La Fed alza i tassi di interesse dello 0,75% per la terza volta consecutiva portandoli al livello più alto dal 2008. E non intende fermarsi: di fronte a un "un'inflazione che resta elevata" gli attuali aumenti "sono appropriati", dice la banca centrale americana, prevedendo per la fine di quest'anno tassi medi al 4,4% e addirittura al 4,6% nel 2023.
Previsioni da falco che aprono la strada a nuovi possibili rialzi anche da parte della Bce, spingono il dollaro ai nuovi massimi da 20 anni nei confronti dell'euro e lasciano riflettere Wall Street. Così dopo un avvio in positivo i listini americani hanno bruciato i guadagni per poi cercare di recuperare e limitare le perdite. A spaventare gli investitori oltre alla campagna aggressiva di rialzi del costo del denaro è la frenata della crescita e la possibilità di una recessione. Secondo le stime aggiornate della Fed il pil americano è atteso salire quest'anno di un modesto 0,2%, decisamente meno dell'1,7% previsto in precedenza, con un tasso di disoccupazione al 3,8% e un'inflazione al 5,4%.
La decisione della Fed ha avuto conseguenze negative sui mercati. A Piazza Affari, avvio di seduta in evidente calo, con il primo indice Ftse Mib che segna un ribasso dell'1,49%, e l'Ftse All share con un segno negativo dell'1,43%.
I prezzi sono attesi calare al 2% solo nel 2025 (2,8% nel 2023 e 2,3% nel 2024), segnalando per la Fed una lunga battaglia ancora da portare avanti. "Non c'è una strada indolore per lasciarci l'inflazione alle spalle", ha ammesso il presidente Jerome Powell. "I recenti indicatori puntano a una modesta crescita della spesa e della produzione. Il tasso di disoccupazione resta basso. L'inflazione invece è elevata riflettendo gli squilibri fra offerta e domanda legati alla pandemia, gli elevati prezzi di cibo e energia e più ampie pressioni inflazionistiche", ha affermato la banca centrale nel comunicato finale diffuso al termine della due giorni di riunione dalla quale è emersa una Federal Reserve compatta. La decisione di alzare i tassi di 75 punti base è stata infatti presa all'unanimità.

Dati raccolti
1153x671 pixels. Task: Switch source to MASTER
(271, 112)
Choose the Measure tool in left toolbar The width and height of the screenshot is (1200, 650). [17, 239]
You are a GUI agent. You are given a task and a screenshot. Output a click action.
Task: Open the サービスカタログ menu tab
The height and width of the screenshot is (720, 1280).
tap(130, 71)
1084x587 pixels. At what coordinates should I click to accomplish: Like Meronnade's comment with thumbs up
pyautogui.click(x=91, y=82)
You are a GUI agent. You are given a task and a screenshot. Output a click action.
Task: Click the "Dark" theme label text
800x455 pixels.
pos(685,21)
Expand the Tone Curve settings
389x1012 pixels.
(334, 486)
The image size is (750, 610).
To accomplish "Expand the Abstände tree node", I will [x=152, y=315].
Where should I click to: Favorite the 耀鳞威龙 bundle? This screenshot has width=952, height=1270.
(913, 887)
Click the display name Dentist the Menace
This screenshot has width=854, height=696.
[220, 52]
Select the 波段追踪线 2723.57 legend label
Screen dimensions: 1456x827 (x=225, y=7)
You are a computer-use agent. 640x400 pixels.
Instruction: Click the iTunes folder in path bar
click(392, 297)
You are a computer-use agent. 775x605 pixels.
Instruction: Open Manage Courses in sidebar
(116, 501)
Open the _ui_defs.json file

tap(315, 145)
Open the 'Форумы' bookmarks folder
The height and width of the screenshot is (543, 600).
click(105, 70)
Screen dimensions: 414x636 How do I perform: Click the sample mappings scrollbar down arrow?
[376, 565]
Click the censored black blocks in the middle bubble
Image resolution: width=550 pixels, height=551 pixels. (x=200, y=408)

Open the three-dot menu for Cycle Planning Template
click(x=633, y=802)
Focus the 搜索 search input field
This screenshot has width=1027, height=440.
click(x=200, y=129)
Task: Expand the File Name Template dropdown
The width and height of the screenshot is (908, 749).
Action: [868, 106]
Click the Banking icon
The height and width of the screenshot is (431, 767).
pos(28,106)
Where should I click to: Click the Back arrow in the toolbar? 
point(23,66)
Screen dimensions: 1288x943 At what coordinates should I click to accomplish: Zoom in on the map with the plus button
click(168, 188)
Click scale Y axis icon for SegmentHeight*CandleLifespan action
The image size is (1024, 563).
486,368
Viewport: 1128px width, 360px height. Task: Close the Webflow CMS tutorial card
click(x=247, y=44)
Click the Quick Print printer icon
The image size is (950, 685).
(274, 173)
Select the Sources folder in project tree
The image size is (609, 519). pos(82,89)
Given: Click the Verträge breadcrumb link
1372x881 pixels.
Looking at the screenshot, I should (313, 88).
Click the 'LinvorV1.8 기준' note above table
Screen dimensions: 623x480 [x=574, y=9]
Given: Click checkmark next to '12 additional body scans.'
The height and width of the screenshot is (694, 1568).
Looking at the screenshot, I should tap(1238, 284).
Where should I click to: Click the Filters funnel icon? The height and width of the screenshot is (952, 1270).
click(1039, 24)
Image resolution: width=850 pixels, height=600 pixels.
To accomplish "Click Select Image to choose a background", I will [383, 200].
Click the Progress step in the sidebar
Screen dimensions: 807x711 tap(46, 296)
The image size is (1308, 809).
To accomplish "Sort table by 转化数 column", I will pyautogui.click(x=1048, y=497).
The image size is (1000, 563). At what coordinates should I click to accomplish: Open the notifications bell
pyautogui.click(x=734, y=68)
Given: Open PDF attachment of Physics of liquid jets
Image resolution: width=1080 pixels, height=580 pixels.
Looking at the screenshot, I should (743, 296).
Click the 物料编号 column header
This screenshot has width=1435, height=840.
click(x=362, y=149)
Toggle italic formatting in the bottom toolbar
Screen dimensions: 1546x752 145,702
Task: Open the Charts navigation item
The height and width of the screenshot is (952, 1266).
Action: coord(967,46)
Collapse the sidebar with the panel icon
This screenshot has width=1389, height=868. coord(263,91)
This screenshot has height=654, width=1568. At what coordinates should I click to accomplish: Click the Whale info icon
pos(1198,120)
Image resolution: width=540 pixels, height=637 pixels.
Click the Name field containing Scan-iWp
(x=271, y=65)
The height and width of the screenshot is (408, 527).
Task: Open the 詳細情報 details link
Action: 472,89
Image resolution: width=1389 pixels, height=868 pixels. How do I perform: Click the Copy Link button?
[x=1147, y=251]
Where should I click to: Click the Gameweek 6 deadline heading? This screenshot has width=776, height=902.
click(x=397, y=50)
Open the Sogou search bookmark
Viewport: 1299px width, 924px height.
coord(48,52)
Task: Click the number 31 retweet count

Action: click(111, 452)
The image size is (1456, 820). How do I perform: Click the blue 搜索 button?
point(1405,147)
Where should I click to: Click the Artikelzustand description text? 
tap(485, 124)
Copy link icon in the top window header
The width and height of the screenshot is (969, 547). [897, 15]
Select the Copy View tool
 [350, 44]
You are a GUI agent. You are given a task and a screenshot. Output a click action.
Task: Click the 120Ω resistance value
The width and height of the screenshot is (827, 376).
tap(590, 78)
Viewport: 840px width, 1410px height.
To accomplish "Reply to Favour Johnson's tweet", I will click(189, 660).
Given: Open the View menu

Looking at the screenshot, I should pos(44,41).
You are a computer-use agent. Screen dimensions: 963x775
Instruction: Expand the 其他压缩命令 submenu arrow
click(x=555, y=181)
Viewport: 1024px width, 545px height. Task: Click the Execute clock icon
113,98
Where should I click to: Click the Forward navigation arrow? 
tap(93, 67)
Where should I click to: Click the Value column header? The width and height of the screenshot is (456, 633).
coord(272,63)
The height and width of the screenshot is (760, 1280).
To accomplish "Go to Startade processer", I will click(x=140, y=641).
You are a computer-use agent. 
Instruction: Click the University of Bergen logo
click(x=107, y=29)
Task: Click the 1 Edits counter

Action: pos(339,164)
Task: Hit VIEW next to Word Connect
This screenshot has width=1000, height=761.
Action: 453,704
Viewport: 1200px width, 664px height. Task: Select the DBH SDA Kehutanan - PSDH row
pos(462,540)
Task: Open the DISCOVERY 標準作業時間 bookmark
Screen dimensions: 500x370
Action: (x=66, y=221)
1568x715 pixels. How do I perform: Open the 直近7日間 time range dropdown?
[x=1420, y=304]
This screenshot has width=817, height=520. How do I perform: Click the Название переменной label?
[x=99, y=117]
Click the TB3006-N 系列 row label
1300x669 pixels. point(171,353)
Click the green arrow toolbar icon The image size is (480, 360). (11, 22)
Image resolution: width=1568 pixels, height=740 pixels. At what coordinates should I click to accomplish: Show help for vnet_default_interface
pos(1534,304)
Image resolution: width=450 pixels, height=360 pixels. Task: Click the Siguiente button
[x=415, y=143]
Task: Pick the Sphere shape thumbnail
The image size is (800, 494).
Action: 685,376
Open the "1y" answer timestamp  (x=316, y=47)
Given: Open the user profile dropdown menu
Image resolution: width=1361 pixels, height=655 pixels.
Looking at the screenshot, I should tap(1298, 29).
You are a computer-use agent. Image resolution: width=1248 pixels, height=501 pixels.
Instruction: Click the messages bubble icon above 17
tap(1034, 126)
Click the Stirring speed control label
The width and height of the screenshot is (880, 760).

COMPITO DA SVOLGERE: Secondo il testo sulla Fed, in che modo è stata presa la decisione di alzare i tassi di 75 punti base?

RISPOSTA: È stata presa all'unanimità.